After losing a son to illness and having to send his three other children back to England for health and safety; needing to care for several very sick members of his mission; in the midst of riots and rumors of anti-foreign rumblings in China , in a letter to his sister, Hudson Taylor wrote:
And now, my dear sister, I have the very passage for you, and God has so blessed it to my own soul! John 7:37-39: “If any man thirst, let him come unto Me and drink.” Who does not thirst? Who does not have mind-thirsts or heart-thirsts, soul-thirsts or body-thirsts? Well, no matter which, or whether I have them all – “come unto Me and” remain thirsty? Ah, no! “Come unto Me and drink.”
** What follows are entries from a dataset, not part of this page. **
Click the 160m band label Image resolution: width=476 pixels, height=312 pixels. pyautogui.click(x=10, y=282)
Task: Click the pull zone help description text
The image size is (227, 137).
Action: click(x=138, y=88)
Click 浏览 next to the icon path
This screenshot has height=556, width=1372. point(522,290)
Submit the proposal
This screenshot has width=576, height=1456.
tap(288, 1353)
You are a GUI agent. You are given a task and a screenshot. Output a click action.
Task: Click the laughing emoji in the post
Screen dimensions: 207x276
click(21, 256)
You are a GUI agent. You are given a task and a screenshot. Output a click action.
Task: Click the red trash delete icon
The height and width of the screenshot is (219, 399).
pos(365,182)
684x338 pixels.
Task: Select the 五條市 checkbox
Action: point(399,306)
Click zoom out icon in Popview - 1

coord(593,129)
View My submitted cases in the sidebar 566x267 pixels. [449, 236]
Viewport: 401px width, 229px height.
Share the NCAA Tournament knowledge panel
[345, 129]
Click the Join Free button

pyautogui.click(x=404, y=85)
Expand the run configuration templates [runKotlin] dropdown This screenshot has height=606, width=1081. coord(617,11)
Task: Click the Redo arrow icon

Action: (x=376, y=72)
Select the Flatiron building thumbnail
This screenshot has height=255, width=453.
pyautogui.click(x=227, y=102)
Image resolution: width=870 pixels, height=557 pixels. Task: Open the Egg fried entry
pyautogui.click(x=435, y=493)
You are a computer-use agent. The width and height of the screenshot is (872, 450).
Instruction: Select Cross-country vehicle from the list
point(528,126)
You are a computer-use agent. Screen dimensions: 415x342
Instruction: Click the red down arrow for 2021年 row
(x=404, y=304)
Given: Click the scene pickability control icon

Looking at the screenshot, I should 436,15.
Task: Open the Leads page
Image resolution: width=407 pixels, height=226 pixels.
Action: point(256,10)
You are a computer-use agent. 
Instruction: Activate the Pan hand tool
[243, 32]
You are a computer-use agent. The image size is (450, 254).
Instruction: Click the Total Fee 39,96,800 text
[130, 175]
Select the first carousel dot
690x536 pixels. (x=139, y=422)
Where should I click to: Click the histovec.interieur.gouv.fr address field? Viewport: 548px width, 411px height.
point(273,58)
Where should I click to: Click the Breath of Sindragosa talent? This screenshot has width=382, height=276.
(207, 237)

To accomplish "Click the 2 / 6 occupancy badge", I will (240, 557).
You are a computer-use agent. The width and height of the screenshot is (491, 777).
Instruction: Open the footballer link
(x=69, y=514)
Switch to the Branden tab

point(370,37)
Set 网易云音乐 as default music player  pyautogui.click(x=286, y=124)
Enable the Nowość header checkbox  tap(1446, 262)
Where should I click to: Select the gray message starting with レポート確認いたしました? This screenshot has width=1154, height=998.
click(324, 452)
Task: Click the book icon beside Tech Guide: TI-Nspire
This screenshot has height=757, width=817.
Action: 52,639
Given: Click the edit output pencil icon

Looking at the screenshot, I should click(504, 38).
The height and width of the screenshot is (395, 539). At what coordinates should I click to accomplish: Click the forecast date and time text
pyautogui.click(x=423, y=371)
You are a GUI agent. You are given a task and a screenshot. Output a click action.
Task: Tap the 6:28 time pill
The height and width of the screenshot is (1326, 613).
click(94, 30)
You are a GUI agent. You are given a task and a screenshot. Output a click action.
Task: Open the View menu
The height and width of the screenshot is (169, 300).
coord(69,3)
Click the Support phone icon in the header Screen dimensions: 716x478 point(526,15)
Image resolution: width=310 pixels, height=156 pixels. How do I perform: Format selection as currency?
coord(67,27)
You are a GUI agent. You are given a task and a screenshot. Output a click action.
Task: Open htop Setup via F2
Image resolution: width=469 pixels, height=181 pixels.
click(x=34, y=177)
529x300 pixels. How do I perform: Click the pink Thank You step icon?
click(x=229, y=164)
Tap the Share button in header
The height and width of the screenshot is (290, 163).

What, can Jesus meet my need? Yes, and more than meet it. No matter how intricate my path, how difficult my service, no matter how sad my bereavement, how far away my loved ones, no matter how helpless I am, how hopeless I am, how deep are my soul-yearnings – Jesus can meet all, and more than meet. He not only promises me rest (Matt.: 11:28-30) – ah, how welcome that would be were it all, and what an ‘all’ that one word embraces! He not only promises me drink to alleviate my thirst. No, better than that!
“He who trusts Me in this matter (who believes in Me – takes Me at My word) out of him shall flow…”
Can it be so? Can the dry and thirsty one not only be refreshed, the parched soil moistened, the arid places cooled, but the land be so saturated that springs well up, streams flow down from it? Even so! And mere mountain torrents, full while the rains last, then dry again… but “out of his belly shall flow rivers” – rivers like the mighty Yangtze, ever deep, ever full. In times of drought brooks may fail, often do; canals may be pumped dry, often are; but the Yangtze never. Always a mighty stream, always flowing, deep and irresistible!...
“Come unto Me and drink.” Not, come and take hasty draft; not, come and slightly alleviate, or for a short time remove one’s thirst. No! ‘Drink”” or “be drinking” constantly; habitually. The cause of thirst may be irremediable. One coming, one drinking may refresh and comfort, but we are to be ever coming, ever drinking. No fear of emptying the fountain or exhausting the river!
Dr. and Mrs. Howard Taylor, Hudson Taylor and the China Inland Mission, Volume Two, 164-165.